■ Excerpt to read
A Saint John family doctor says there's another side to the uproar from physicians and medical societies over proposed federal tax reforms. 

Lisa Turner is one of about 400 physicians and medical students in Canada who have signed an open letter to Finance Minister Bill Morneau expressing support for reform.

Although the New Brunswick Medical Society says almost half the doctors in the province might go elsewhere if they lose a tax loophole, Turner said she fundamentally believes that people who make more money should be taxed more.

"I've always thought that since I get paid through the tax system, it makes sense to pay into the tax system," Turner said. "I firmly believe that if you make more money, you should pay more taxes in."

The proposed changes would, among other things, curb the use of incorporation as a tax-saving mechanism.

Turner said she has never used incorporation, even though she was often advised to. 

Lisa Turner

Lisa Turner, a family doctor based in Saint John, says it's a fundamental belief of hers that people with high incomes should pay higher taxes.

"I do very well, despite my high tax bracket, and it just makes sense to pay into this society."

Transition plan needed 

However, Turner said she understands why many doctors are concerned about the proposed changes, given that these tax mechanisms have been used to save for retirement or maternity leave.

"That doesn't seem fair either — to have a plan in place and then all of a sudden have it be changed on you," she said.

The challenge that physicians face is they still have to pay the cost of running their offices even while on leave, she explained.

The letter to Morneau calls on the federal government to come up with a transition plan for doctors who have used tax mechanisms for saving, and to work with provincial governments to look into options to extend health coverage and other benefits to physicians.

Most doctors use incorporation 

The president of the Canadian Medical Association said in a recent statement that Morneau has been told doctors rely on the measures now in place for working capital needed for expanding their practices and, among other things, to deal with "unanticipated costs, sick or parental leave, staff turnover, and other business requirements."

Data compiled by the association suggests the majority of Canadian physicians are incorporated, which gives them access to various measures to reduce their taxes despite earning significantly more on average.

Earlier this month, the New Brunswick Medical Society surveyed 500 doctors in the province  and found nearly half would be willing to leave the province if the federal changes were implemented unchanged.

Even though the changes affect doctors Canada-wide, Dr. Lynn Murphy-Kaulbeck, president of the society, said New Brunswick doctors would still find taxation relief if they moved.

"The level of taxes will be lower than what we have in New Brunswick," she said of jurisdictions outside the province and country.

"You've got to remember, physicians are portable, and there are jobs across the border and in other places as well and so there are members considering that."

■ Stored items
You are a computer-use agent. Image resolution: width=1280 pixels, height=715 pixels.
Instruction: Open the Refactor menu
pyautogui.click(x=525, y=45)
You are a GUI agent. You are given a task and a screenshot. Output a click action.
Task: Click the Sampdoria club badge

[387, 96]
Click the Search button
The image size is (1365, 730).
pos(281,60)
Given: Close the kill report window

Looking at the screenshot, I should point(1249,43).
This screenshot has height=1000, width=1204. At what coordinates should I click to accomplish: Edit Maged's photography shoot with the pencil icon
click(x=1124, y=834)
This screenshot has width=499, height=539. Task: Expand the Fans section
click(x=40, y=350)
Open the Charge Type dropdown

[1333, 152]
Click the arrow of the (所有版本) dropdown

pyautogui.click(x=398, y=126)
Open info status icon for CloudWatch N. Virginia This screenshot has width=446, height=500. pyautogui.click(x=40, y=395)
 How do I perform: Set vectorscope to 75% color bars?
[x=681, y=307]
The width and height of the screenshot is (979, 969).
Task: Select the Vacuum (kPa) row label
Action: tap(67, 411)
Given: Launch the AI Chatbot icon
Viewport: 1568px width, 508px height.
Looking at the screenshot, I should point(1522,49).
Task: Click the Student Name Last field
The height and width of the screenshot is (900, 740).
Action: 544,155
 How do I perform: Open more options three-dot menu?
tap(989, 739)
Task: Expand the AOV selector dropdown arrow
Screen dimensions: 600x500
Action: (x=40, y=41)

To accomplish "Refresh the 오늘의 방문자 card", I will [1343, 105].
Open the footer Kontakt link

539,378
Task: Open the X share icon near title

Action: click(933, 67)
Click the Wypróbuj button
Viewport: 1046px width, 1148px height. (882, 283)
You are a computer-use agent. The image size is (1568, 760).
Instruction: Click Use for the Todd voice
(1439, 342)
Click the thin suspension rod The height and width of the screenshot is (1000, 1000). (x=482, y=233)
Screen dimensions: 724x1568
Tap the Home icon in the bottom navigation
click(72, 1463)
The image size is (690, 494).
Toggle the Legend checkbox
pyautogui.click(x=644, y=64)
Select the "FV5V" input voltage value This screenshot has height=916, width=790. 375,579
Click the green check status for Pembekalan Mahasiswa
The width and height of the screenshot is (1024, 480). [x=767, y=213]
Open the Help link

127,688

■ What needs to be done
Please answer these questions from the article on doctors and federal tax reform:
1. About how many physicians and medical students signed the open letter to Bill Morneau?
2. What tax-saving mechanism has Lisa Turner never used, though she was often advised to?
3. How many doctors did the New Brunswick Medical Society survey?
The material has no role here.

■ Solution below
1. About 400.
2. Incorporation.
3. 500.